Il existe trois régimes en fonction des seuils des recettes et des options prises par l’exploitant :
Le micro-BA a pris la suite des BA forfaitaires de l’article 64 du CGI à partir de 2016. Le micro-BA dans son principe consiste à appliquer aux recettes de l’exploitation (moyenne triennale), un abattement de 87% pour déterminer le bénéfice agricole. Ce régime présente donc l’avantage d’une tenue de comptabilité allégée, puisque les charges ne sont pas déduites pour leur valeur réelle, mais le sont par l’application d’un taux forfaitaire de 87% sur les recettes réelles.
Les deux régimes de BA réel, quant à eux, impliquent une comptabilité de toutes les charges d’exploitation, en ce qu’aux recettes annuelles, sans calcul de moyenne, on déduit les charges annuelles réelles. Le régime simplifié se distingue du régime normal par le caractère moins détaillé de la déclaration fiscale quant aux postes de charges et de recettes.
L’entrepreneur en EIRL peut opter pour l’impôt sur les sociétés, bien que sa structure ne soit pas sociétaire.
Si l’entrepreneur exerce en parallèle des activités de pension et de dressage, le bénéfice provenant de ces deux activités de services seront également soumis à l’impôt sur les revenus, mais dans la catégorie « bénéfices industriels et commerciaux ».

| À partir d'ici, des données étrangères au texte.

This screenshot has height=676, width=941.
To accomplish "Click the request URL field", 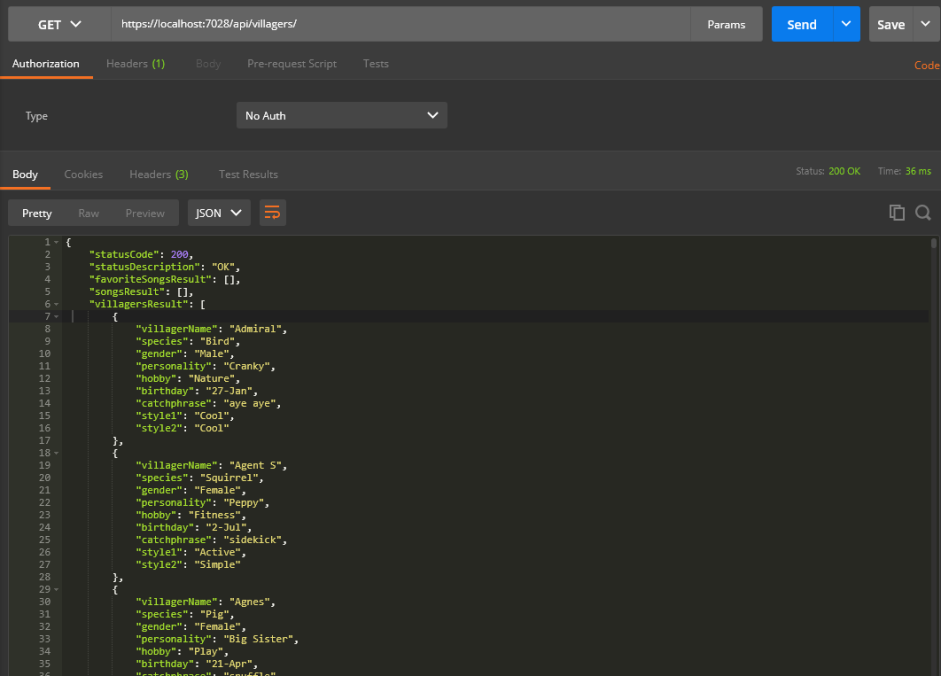I will tap(400, 23).
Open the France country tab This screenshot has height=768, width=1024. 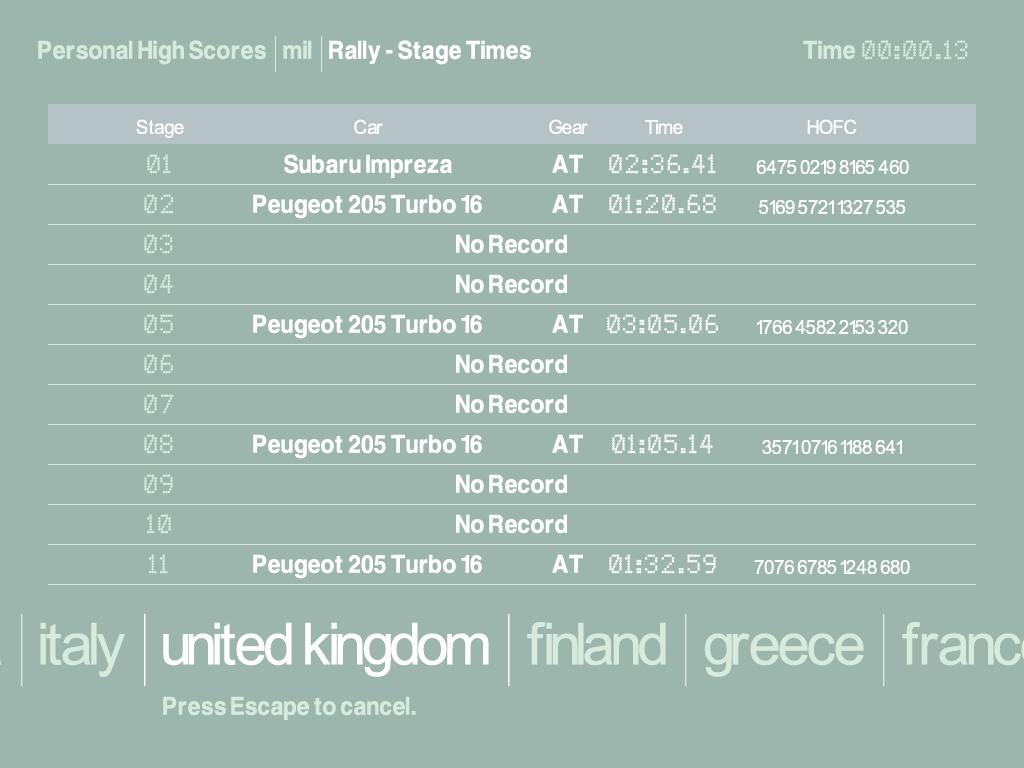click(962, 647)
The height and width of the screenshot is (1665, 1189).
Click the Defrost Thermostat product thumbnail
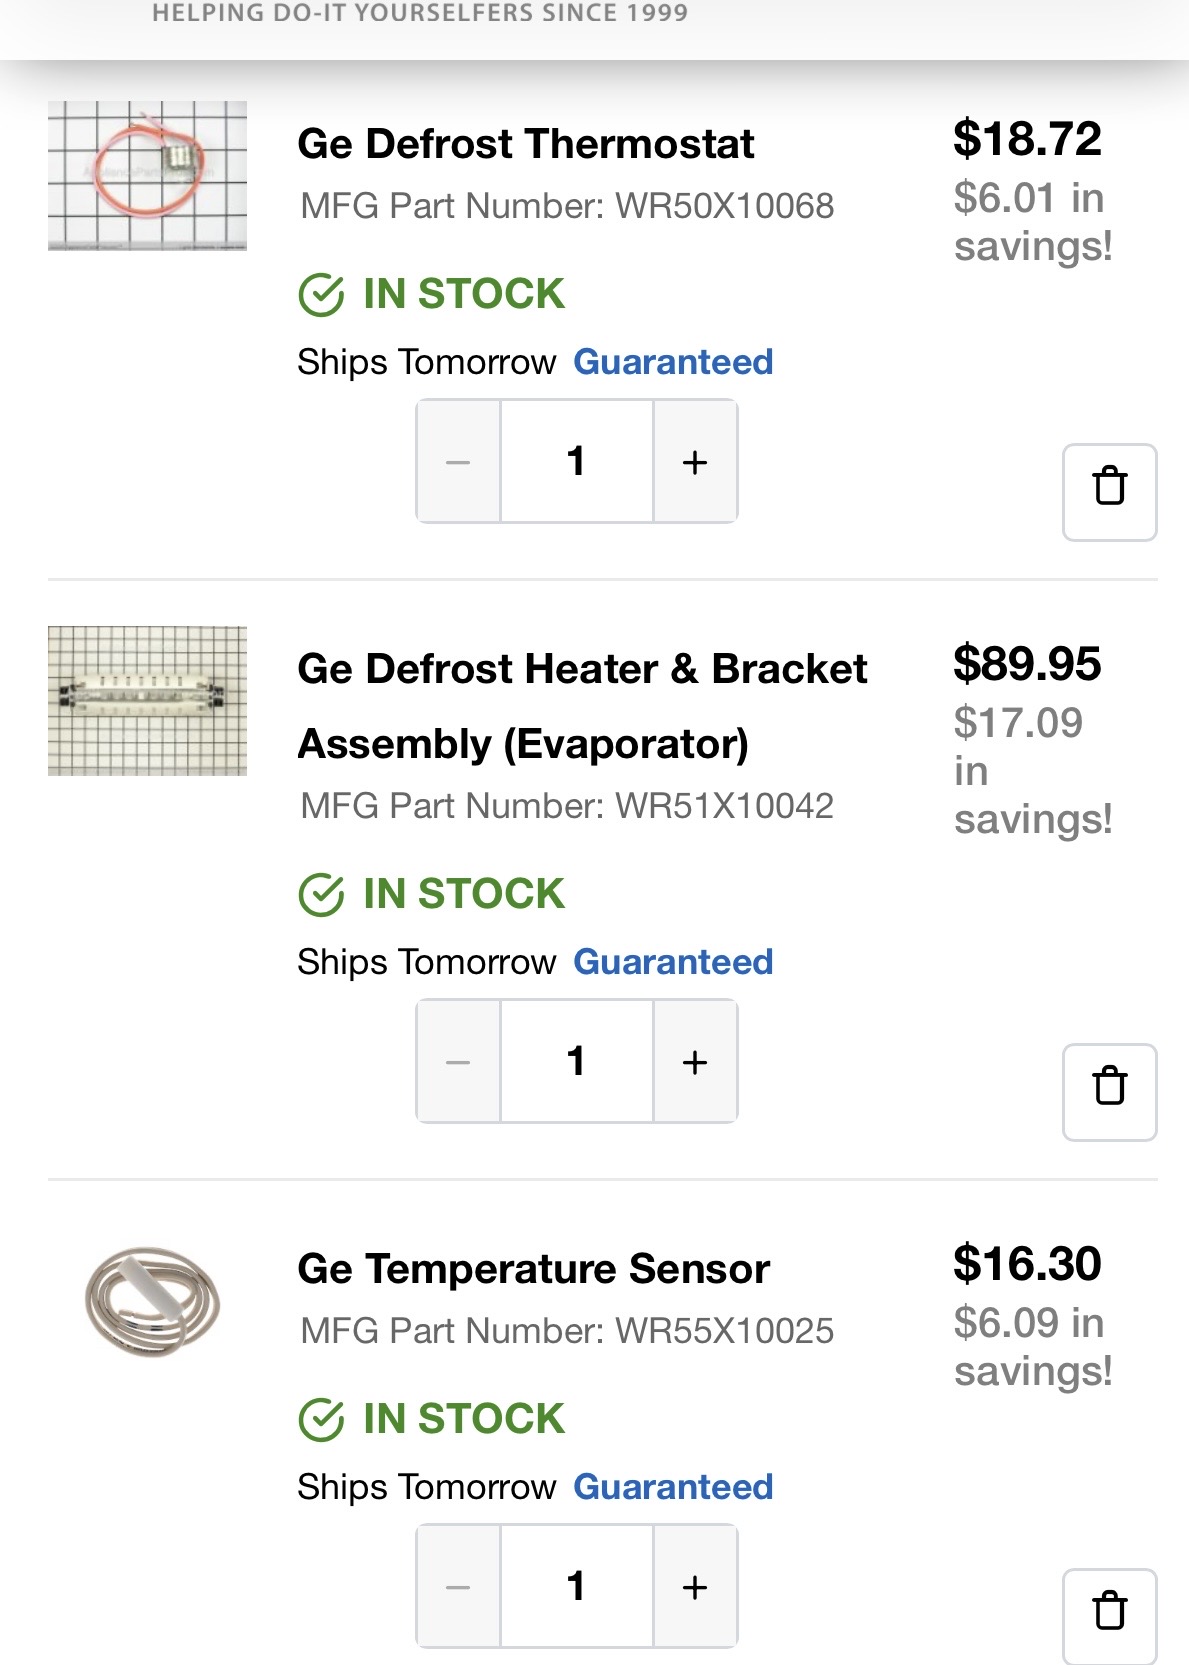[x=148, y=176]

Cette ventilation n’a mathématiquement pas d’incidence sur le montant de l’impôt sur les revenus, puisque c’est le revenu global qui est imposé. Il se produit donc en pratique une déclaration fiscale de bénéfice agricole, en partant du postulat que les recettes générées par la pension et le dressage étaient accessoires ou connexes. L’administration fiscale n’y trouve en général rien à redire puisque cette organisation comptable n’a pas d’incidence sur le montant final de l’impôt.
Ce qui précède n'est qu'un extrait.